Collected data

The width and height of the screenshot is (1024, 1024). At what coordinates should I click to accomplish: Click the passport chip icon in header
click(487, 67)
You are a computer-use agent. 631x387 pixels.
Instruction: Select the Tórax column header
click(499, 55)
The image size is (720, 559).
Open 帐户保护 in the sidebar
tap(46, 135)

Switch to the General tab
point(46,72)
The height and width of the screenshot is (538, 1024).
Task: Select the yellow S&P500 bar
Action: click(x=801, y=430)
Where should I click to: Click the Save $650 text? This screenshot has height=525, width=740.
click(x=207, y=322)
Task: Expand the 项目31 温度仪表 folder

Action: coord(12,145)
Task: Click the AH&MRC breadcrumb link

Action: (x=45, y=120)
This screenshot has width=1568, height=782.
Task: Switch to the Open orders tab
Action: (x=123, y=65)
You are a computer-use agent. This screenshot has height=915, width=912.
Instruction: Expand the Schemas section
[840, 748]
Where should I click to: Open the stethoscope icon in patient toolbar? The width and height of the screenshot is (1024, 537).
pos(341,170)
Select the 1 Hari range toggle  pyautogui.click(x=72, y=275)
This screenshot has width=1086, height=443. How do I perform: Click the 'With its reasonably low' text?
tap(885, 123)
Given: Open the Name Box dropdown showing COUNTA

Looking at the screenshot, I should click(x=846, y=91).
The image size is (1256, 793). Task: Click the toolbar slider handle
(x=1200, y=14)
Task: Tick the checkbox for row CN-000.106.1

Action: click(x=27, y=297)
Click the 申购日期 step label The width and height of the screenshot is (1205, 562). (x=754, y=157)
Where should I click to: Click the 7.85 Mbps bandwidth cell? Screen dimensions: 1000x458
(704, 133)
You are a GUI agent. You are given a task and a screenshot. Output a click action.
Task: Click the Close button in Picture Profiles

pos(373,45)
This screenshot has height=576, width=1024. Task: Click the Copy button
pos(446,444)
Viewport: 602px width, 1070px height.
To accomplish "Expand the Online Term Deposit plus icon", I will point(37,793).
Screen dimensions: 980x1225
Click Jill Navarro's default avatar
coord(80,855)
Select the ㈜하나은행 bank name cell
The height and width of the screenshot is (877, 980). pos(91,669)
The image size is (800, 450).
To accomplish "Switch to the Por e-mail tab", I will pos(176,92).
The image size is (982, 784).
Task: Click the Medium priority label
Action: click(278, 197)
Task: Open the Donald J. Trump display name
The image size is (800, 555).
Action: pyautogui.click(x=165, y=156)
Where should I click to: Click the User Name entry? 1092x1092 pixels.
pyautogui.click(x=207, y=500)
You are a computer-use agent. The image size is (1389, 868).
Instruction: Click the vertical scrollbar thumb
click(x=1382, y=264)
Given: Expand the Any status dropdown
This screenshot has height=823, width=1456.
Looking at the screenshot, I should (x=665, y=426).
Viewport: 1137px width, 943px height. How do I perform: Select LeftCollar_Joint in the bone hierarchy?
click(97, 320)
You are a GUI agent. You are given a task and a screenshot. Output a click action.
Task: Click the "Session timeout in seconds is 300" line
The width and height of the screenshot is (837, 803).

Problem — Could you restate every entry verbatim, please?

Response for this exercise —
The width and height of the screenshot is (1024, 1024). At what coordinates should I click to accomplish: Click the passport chip icon in header
click(487, 67)
You are a computer-use agent. 631x387 pixels.
Instruction: Select the Tórax column header
click(499, 55)
The image size is (720, 559).
Open 帐户保护 in the sidebar
tap(46, 135)

Switch to the General tab
point(46,72)
The height and width of the screenshot is (538, 1024).
Task: Select the yellow S&P500 bar
Action: click(x=801, y=430)
Where should I click to: Click the Save $650 text? This screenshot has height=525, width=740.
click(x=207, y=322)
Task: Expand the 项目31 温度仪表 folder

Action: coord(12,145)
Task: Click the AH&MRC breadcrumb link

Action: (x=45, y=120)
This screenshot has width=1568, height=782.
Task: Switch to the Open orders tab
Action: (x=123, y=65)
You are a computer-use agent. This screenshot has height=915, width=912.
Instruction: Expand the Schemas section
[840, 748]
Where should I click to: Open the stethoscope icon in patient toolbar? The width and height of the screenshot is (1024, 537).
pos(341,170)
Select the 1 Hari range toggle  pyautogui.click(x=72, y=275)
This screenshot has width=1086, height=443. How do I perform: Click the 'With its reasonably low' text?
tap(885, 123)
Given: Open the Name Box dropdown showing COUNTA

Looking at the screenshot, I should click(x=846, y=91).
The image size is (1256, 793). Task: Click the toolbar slider handle
(x=1200, y=14)
Task: Tick the checkbox for row CN-000.106.1

Action: click(x=27, y=297)
Click the 申购日期 step label The width and height of the screenshot is (1205, 562). (x=754, y=157)
Where should I click to: Click the 7.85 Mbps bandwidth cell? Screen dimensions: 1000x458
(704, 133)
You are a GUI agent. You are given a task and a screenshot. Output a click action.
Task: Click the Close button in Picture Profiles

pos(373,45)
This screenshot has height=576, width=1024. Task: Click the Copy button
pos(446,444)
Viewport: 602px width, 1070px height.
To accomplish "Expand the Online Term Deposit plus icon", I will point(37,793).
Screen dimensions: 980x1225
Click Jill Navarro's default avatar
coord(80,855)
Select the ㈜하나은행 bank name cell
The height and width of the screenshot is (877, 980). pos(91,669)
The image size is (800, 450).
To accomplish "Switch to the Por e-mail tab", I will pos(176,92).
The image size is (982, 784).
Task: Click the Medium priority label
Action: click(278, 197)
Task: Open the Donald J. Trump display name
The image size is (800, 555).
Action: pyautogui.click(x=165, y=156)
Where should I click to: Click the User Name entry? 1092x1092 pixels.
pyautogui.click(x=207, y=500)
You are a computer-use agent. The image size is (1389, 868).
Instruction: Click the vertical scrollbar thumb
click(x=1382, y=264)
Given: Expand the Any status dropdown
This screenshot has height=823, width=1456.
Looking at the screenshot, I should (x=665, y=426).
Viewport: 1137px width, 943px height. How do I perform: Select LeftCollar_Joint in the bone hierarchy?
click(97, 320)
You are a GUI agent. You are given a task and a screenshot. Output a click action.
Task: Click the "Session timeout in seconds is 300" line
The width and height of the screenshot is (837, 803).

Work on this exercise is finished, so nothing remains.